- Required work
Using the records below, filter for lines that contain the string "Dhamtari" and copy them out.

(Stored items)
=== Begin Enclosure ===

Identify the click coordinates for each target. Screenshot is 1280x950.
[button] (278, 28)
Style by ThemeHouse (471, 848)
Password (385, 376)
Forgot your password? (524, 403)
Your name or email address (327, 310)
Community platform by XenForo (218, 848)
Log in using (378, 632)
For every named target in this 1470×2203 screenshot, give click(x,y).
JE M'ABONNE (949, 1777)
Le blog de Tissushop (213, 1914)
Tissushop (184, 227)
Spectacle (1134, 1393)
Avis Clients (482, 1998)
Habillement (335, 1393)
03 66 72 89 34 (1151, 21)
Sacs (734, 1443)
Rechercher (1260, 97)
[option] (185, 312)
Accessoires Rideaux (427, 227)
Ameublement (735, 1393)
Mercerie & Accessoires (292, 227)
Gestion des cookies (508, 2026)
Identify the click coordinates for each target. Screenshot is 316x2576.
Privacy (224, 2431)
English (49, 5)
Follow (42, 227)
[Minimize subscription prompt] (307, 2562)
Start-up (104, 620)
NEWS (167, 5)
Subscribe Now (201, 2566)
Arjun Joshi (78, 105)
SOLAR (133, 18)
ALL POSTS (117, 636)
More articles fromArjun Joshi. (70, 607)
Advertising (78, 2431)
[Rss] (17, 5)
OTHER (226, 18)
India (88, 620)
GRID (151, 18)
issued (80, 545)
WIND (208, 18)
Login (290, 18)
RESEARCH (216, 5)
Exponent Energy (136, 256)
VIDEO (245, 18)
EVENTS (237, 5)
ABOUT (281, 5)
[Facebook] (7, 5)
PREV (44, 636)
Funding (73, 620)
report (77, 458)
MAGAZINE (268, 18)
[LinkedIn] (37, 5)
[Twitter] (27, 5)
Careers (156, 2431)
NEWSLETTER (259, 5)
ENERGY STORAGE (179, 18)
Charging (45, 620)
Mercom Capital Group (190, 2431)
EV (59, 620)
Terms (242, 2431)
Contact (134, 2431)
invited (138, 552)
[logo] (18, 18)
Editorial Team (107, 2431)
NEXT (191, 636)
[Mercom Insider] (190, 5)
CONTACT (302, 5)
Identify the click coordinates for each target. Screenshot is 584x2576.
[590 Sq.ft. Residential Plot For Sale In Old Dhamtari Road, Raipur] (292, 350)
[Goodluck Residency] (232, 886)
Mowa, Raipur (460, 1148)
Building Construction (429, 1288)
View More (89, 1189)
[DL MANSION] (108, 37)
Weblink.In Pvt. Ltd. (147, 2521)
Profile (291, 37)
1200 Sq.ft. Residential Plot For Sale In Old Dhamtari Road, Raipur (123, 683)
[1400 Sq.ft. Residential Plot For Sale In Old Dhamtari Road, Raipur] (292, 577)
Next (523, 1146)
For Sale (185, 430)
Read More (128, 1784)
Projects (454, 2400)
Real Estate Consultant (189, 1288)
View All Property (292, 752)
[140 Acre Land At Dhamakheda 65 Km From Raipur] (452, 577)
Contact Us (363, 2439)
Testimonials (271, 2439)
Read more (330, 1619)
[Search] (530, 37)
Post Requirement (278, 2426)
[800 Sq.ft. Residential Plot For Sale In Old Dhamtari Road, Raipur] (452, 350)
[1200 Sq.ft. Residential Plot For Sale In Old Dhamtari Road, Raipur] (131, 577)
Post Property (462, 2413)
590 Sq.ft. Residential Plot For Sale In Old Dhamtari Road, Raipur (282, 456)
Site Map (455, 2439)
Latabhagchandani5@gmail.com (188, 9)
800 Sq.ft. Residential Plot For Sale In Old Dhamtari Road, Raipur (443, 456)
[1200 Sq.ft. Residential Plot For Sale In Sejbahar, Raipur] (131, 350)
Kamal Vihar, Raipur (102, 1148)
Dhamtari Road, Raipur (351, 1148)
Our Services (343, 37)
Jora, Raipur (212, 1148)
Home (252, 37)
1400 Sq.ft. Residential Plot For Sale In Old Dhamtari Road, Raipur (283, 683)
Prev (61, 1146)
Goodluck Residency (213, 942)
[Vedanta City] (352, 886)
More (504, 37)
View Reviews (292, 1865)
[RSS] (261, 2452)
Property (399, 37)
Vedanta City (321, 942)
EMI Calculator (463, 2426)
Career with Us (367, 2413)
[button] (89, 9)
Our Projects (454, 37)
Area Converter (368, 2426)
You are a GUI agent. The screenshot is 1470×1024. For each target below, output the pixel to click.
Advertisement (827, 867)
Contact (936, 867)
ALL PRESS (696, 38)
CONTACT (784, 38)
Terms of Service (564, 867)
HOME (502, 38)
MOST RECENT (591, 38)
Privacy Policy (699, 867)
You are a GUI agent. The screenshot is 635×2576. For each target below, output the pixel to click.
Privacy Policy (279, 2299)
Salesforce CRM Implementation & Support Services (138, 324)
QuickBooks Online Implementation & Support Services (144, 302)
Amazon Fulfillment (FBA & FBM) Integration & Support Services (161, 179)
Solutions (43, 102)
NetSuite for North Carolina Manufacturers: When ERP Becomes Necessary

=== End Enclosure ===

- Solution below
[590 Sq.ft. Residential Plot For Sale In Old Dhamtari Road, Raipur] (292, 350)
1200 Sq.ft. Residential Plot For Sale In Old Dhamtari Road, Raipur (123, 683)
[1400 Sq.ft. Residential Plot For Sale In Old Dhamtari Road, Raipur] (292, 577)
[800 Sq.ft. Residential Plot For Sale In Old Dhamtari Road, Raipur] (452, 350)
[1200 Sq.ft. Residential Plot For Sale In Old Dhamtari Road, Raipur] (131, 577)
590 Sq.ft. Residential Plot For Sale In Old Dhamtari Road, Raipur (282, 456)
800 Sq.ft. Residential Plot For Sale In Old Dhamtari Road, Raipur (443, 456)
Dhamtari Road, Raipur (351, 1148)
1400 Sq.ft. Residential Plot For Sale In Old Dhamtari Road, Raipur (283, 683)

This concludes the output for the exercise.